Едва выпадает первый снег, жизнь в Сибири просыпается. Теперь крестьяне, которым все лето приходилось работать в поле, используют зиму, чтобы обеспечивать свои покупки и сделать все, на что у них не было времени летом. Дороги тогда еще мало заснежены, первый снежный покров не слишком высок, и холод вполне терпим. Так отовсюду приезжают люди, покупают, продают, обменивают свои товары, и возникает оживленная торговля и деятельность.
Я купил себе вместительные сани, шириной примерно два метра и длиной около трех метров, специально подходящие для далеких поездок по стране, по очень низкой цене и тщательно отремонтировал их.
У саней на месте сиденья был матрас длиной два метра и шириной один метр.

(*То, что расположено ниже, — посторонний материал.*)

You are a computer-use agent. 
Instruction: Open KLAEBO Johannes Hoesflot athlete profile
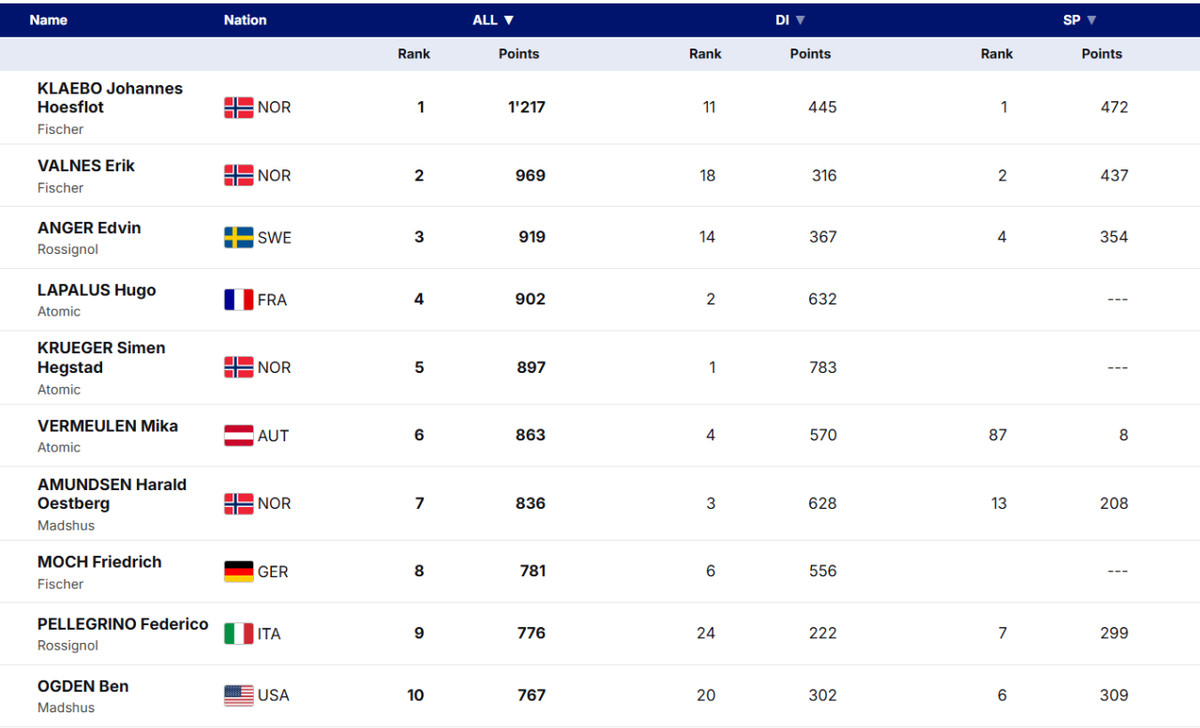point(110,97)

Это приспособление было очень важным, так как во время дальних поездок можно было спать в санях, так как по дороге едва ли можно было найти ночлег. Кроме обычных, но особенно широких полозьев на высоте примерно полуметра была прикреплена еще пара откидных полозьев, чтобы предотвратить опрокидывание саней на неровных местах. Выступающий верх, от края которого опускался занавес, защищал пассажиров от порывов снежных бурь и ветра. На широких козлах сидел ямщик [3] . Три неутомимые и очень неприхотливые маленькие сибирские лошадки были запряжены в нее.